Biblioteca in classe
“Ragazzi, voi leggete a casa vostra?”
Con questa domanda è cominciato tutto.
Sono venute fuori molte risposte: c’era chi leggeva solo ed esclusivamente libri classici, chi gialli, chi leggeva un libro e subito dopo ne cominciava un altro e, infine, chi non leggeva neanche un libro!
Per far sì che tutti leggessero libri interessanti, magari libri che non avevano a casa e che desideravano leggere, il professore ha proposto una soluzione molto originale e approvata da tutti in un batter d’occhio: fare una piccola biblioteca di classe, dove ognuno di noi poteva portare libri di diverso genere da consigliare ai compagni . Nessuno obbiettò quando il professore propose il tutto, e fu così che cominciammo i preparativi.
Per prima cosa eleggemmo una segretaria di classe, che aveva il lungo compito di trovare un posto dove sistemare i libri e, cosa più importante, “tenere a bada” i libri che portavano e che volevano portare a casa i vari compagni segnando il tutto su un ordinato elenco.
“Non portate libri inutili, non interessanti, infantili o troppo difficili!”
Questa era la regola d’oro, che tutti cercavamo al meglio di non trasgredire.
Quando cominciarono ad arrivare libri a palate, senza neanche accorgerci il nostro piccolo scaffale divenne una bella bibliotechina!
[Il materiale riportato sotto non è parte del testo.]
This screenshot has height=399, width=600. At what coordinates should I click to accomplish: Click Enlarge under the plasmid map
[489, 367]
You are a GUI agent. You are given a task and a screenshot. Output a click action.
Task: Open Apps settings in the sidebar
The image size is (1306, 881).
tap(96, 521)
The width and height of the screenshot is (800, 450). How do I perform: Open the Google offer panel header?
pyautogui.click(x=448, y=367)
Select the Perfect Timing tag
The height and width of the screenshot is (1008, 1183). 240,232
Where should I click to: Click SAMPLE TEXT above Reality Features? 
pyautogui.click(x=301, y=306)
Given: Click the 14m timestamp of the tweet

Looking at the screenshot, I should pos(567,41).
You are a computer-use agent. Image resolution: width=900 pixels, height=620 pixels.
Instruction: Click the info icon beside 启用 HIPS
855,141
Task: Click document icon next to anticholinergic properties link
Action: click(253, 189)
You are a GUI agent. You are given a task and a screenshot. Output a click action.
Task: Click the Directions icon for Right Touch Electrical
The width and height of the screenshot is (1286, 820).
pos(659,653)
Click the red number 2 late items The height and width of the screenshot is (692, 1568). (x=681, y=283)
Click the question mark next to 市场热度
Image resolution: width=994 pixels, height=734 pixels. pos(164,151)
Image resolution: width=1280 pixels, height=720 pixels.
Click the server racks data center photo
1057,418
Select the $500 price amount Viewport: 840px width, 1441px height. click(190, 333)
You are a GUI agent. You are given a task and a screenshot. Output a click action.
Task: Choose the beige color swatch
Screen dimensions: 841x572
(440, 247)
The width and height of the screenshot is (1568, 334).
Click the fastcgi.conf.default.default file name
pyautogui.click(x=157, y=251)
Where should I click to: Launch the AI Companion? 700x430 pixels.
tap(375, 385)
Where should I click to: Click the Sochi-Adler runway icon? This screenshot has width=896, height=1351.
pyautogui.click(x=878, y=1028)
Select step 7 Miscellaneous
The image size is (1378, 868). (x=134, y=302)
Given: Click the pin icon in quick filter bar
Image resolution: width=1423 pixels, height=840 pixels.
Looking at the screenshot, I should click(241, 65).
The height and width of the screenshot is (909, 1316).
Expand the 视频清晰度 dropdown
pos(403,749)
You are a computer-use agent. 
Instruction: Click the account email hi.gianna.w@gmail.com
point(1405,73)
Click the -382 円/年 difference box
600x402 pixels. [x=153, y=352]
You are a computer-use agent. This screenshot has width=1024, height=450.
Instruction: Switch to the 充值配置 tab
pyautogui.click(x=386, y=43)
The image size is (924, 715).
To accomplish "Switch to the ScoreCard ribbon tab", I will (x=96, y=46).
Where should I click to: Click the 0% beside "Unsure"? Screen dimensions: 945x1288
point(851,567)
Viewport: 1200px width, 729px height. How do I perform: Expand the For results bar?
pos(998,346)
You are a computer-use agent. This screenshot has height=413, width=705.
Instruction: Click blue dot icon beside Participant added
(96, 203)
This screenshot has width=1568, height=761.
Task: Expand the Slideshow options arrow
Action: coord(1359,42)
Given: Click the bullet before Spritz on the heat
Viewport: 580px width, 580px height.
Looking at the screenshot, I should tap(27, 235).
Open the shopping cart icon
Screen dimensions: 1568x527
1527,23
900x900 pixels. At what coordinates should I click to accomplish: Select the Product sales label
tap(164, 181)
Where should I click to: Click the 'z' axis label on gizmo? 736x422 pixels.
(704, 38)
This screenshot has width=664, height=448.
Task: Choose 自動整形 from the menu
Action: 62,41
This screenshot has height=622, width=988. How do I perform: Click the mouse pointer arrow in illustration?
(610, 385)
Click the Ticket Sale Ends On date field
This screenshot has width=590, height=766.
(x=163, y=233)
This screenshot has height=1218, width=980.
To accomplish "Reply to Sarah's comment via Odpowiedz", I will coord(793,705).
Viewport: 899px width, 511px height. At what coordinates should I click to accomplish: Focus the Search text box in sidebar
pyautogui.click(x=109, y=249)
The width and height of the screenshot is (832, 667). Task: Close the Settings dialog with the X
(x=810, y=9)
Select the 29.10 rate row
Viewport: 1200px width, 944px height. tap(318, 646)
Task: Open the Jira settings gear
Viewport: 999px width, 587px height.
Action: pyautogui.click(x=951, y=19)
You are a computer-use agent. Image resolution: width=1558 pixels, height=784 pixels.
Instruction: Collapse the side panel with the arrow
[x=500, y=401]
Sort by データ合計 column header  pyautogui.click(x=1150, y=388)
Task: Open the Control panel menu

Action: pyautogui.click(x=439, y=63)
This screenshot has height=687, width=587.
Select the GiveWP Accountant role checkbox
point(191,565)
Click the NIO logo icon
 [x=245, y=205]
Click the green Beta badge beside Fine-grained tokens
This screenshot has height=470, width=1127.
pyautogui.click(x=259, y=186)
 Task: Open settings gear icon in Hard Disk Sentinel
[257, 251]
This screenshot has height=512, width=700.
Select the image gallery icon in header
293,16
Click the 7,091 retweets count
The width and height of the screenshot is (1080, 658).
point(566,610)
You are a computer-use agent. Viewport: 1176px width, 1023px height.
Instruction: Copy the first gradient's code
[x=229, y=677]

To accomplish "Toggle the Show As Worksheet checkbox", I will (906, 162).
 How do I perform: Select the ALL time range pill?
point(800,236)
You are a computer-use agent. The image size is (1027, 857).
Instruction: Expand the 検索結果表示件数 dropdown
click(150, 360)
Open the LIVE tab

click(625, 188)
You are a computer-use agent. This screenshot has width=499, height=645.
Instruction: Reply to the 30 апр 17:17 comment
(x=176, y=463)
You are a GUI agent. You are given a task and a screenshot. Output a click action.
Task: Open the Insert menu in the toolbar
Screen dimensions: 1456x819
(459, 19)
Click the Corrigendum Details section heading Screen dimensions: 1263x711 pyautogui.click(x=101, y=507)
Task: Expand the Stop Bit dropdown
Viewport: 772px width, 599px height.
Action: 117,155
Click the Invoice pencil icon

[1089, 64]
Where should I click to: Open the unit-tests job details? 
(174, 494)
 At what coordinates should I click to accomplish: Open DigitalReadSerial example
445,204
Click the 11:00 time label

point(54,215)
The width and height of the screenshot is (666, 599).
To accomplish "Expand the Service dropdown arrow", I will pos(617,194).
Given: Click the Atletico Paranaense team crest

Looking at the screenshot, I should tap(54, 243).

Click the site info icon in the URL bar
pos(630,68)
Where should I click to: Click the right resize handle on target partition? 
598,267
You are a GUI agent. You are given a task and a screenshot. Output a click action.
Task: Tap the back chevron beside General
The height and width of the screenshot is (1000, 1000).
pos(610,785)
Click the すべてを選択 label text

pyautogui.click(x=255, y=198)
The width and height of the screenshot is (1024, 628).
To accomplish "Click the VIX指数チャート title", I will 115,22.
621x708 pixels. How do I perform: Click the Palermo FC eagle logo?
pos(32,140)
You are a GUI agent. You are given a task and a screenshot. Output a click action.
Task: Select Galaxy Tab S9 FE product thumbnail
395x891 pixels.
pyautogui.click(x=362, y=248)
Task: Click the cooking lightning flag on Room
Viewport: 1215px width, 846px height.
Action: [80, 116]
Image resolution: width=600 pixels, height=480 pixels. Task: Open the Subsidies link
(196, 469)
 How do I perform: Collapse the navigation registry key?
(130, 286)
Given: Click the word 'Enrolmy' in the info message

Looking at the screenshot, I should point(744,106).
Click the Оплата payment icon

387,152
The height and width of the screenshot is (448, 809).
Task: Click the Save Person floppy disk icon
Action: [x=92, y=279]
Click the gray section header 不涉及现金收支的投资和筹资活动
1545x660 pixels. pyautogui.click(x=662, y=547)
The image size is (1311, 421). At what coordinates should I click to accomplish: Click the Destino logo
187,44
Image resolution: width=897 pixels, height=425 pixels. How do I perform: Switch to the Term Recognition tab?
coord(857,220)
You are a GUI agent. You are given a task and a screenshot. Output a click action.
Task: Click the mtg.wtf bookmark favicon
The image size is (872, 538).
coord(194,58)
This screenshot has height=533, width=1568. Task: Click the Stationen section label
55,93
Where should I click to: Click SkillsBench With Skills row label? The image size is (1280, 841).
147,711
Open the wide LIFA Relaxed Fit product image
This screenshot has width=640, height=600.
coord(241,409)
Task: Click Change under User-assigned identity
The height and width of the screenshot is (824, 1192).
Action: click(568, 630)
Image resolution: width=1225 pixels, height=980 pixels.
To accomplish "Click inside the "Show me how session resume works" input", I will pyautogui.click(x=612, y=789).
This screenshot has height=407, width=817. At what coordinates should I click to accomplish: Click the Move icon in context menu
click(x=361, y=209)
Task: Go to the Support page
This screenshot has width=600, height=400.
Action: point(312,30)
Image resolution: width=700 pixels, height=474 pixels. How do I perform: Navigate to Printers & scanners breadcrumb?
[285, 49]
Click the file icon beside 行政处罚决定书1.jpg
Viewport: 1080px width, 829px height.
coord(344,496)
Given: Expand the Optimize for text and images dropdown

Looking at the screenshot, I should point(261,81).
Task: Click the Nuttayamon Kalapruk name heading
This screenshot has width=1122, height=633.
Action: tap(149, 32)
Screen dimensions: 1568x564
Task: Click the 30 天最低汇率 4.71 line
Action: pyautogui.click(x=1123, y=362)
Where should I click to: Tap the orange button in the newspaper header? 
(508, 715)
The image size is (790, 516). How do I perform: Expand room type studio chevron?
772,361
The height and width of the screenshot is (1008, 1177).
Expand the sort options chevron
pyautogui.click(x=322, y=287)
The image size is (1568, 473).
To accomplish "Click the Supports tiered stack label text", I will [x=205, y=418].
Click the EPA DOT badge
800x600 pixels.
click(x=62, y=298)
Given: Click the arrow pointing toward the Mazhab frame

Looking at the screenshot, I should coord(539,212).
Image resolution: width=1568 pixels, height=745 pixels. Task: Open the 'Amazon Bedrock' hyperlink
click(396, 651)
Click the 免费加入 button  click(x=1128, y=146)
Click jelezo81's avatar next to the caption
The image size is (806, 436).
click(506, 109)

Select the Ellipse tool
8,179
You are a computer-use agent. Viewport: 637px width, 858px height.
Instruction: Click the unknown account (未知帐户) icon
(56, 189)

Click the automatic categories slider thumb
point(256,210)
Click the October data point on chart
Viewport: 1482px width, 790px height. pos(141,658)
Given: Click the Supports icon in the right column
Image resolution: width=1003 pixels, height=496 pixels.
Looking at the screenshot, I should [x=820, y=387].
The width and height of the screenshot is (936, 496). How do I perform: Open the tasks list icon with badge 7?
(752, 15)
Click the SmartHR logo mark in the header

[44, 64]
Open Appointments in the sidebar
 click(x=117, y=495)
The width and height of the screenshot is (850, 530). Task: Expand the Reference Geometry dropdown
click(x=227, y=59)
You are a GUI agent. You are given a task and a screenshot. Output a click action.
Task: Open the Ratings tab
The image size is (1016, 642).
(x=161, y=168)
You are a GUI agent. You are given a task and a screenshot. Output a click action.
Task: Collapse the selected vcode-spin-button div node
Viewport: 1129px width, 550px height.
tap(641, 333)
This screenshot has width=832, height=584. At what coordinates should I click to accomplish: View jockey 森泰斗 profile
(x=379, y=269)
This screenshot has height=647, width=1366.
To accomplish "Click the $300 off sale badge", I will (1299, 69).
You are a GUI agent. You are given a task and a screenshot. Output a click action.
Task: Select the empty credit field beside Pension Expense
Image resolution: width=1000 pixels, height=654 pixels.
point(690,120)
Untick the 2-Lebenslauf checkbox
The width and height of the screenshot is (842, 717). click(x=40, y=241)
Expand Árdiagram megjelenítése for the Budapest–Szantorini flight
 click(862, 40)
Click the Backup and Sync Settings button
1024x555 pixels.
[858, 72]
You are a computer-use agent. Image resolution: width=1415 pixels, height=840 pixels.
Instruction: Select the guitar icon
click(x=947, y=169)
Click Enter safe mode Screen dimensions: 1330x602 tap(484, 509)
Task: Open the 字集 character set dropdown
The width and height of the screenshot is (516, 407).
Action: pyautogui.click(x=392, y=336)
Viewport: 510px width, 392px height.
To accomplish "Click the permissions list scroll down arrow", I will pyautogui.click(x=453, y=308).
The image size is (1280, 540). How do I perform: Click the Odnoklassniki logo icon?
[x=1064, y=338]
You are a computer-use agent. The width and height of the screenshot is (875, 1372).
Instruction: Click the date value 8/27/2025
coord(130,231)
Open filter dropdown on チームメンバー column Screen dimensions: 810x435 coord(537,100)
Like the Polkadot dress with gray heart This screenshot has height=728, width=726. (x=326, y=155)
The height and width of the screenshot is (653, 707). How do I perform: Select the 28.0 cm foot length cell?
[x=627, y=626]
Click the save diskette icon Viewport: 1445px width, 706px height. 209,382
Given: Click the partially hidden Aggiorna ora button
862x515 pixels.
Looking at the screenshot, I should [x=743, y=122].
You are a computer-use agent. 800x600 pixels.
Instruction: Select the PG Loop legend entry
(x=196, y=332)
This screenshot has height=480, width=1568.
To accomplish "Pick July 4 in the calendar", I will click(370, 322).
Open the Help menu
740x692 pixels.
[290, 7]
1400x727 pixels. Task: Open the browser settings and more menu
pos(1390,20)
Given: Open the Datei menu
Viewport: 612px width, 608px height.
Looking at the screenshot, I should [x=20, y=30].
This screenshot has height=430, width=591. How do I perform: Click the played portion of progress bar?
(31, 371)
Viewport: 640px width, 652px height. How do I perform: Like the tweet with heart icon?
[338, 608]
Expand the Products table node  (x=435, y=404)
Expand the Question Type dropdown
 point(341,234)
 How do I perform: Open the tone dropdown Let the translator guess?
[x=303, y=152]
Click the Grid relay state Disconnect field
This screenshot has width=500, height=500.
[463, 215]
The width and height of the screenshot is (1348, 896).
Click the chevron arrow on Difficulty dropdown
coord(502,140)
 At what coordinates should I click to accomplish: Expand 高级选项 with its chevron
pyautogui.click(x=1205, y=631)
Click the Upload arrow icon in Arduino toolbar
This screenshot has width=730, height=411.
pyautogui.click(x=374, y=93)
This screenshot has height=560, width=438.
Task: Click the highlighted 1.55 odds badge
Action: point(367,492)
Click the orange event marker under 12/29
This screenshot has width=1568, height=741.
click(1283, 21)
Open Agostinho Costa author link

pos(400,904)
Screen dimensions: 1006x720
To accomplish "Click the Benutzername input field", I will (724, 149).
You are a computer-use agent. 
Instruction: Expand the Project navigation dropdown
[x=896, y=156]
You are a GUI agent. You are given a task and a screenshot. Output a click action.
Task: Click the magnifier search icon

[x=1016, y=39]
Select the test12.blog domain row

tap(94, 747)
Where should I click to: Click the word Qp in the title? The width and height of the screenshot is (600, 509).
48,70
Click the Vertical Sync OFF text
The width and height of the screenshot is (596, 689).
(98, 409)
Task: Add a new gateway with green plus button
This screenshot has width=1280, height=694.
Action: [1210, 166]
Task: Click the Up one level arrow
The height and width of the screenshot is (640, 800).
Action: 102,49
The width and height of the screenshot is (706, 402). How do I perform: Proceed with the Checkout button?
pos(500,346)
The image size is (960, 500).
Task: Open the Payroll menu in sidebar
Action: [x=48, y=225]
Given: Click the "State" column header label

Ma quei libri non avevano ancora superato la prova più difficile che un libro possa subire: il giudizio del professore!
Molti libri infatti vennero scartati, per i diversi motivi trasgrediti della regola d’oro (i motivi più “violati” furono quelli della difficoltà e della inutilità...).
Sconfortati, ma ancora speranzosi del successo della biblioteca, continuammo a portare libri su libri.
Verso Natale il professore ci disse che potevamo cominciare a leggere i libri per le vacanze che si avvicinavano sempre più.